Results: SES variables (education, age, income, gender) have impact on participation. Inventory of actors includes funders, designers, moderators, participants, internet, chatroom, time. Inventory of capitals included economic, social, cultural, symbolic, technical. Technical capital contributed to inequalities according to the surveys. E.g., people were unable to access a computer, had technical failures, had no means to repair their computers, etc.
Conclusion: Disadvantaged groups have more difficulties in establishing and maintaining a relationship with the technologies. They are also less successful in converting other capitals into the technical capital in need.

My opinion: The idea of technical capital is interesting and theoretically fruitful. Some ANT ideas also seem to be interesting, but they were not elaborated in the paper. The empirical part is rather obvious, but still important considering the enthusiasm regarding participatory potential of digital media.

Jun 6, 2010

The self-imposed limits of LIS by Ron Day

The paper The self-imposed limits of library and information science: Remarks on the discipline, on the profession, on the university, and on the state of "information" in the U.S. at large today by Ron Day is published in InterActions, a UCLA publication. It begins by raising three related issues: the marginalization of critical thought, the lack of interest in studying public information (mass media and education), and the construction of individuals as 'information seeking' and 'information using'. However, by the end it does not directly address these questions (except maybe the first one). Rather it argues for a change in attitudes and approaches towards information, knowledge, research, and scholarship. Here are a few notes from this paper.

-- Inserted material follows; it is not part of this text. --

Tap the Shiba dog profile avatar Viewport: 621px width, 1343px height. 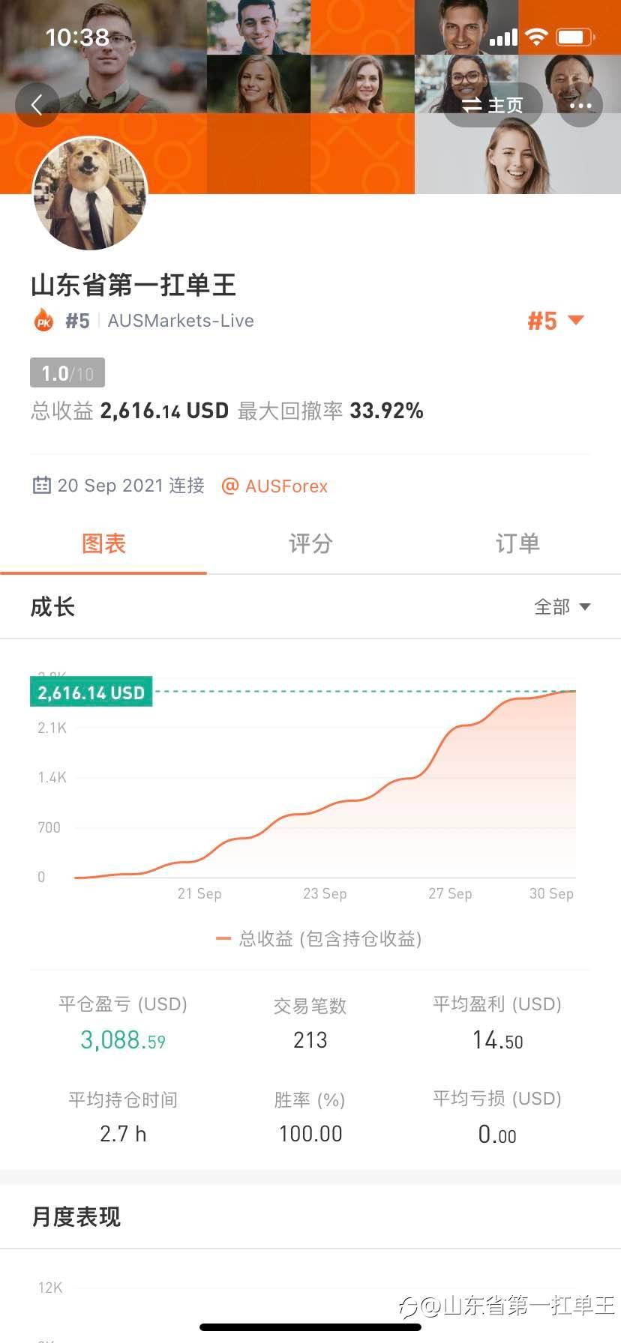[90, 193]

Critique is not a negative term that refers to opposition to the norm. In Kantian terms it's understanding of the formal conditions for understanding, practical action, and judgments of taste. It is the questioning of assumptions from which a research starts, whether they be theological or scientific-empirical assumptions. Empirical research approaches knowledge as facts discoverable through application of theory and method and ignores the possibilities of these facts being constructed by theories and methods. The studies of information that are construed as studies of empirical entities erase the conditions of knowledge production, of understanding that information is not the essence of some substance (as wax is the essence of candle).

It is important to question dogmatically derived assertions and critique the powers of expression. These powers are manifested in the formal arrangement of materials as well as in statements (form and content of expressions). Preventing dogmatism is the orientation of critical analysis.

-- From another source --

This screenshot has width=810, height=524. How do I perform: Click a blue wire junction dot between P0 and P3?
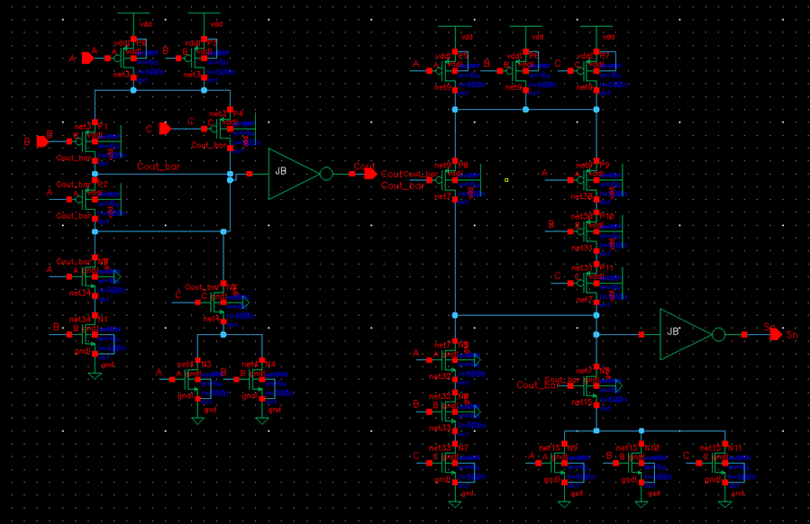[x=132, y=88]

The modern epistemology of systems emerged as the development of classifications. In various classifications individuals are seen as representatives of classes arranged by a system. Systems often ignore the historical development of individuals. Such synchronic identities may be called 'individuals', while historically determined measures may be called 'singularities'. The political struggle is often confined to the struggle for the rights of certain individuals as seen in terms of classes sanctioned by the reigning state (race or gender). To overcome dogmatism and ideologies, we should view identities as singularities and allow such singularities challenge the world and question conditions and re-define the terms of their existence.

"The ideal of critique, however, is not toward simply being granted identity within the norm's grammar and logic of recognition and representation, but rather, toward justice, that is toward all beings being considered as equal, each according to the terms of its specific singularity, as well as its in-common being."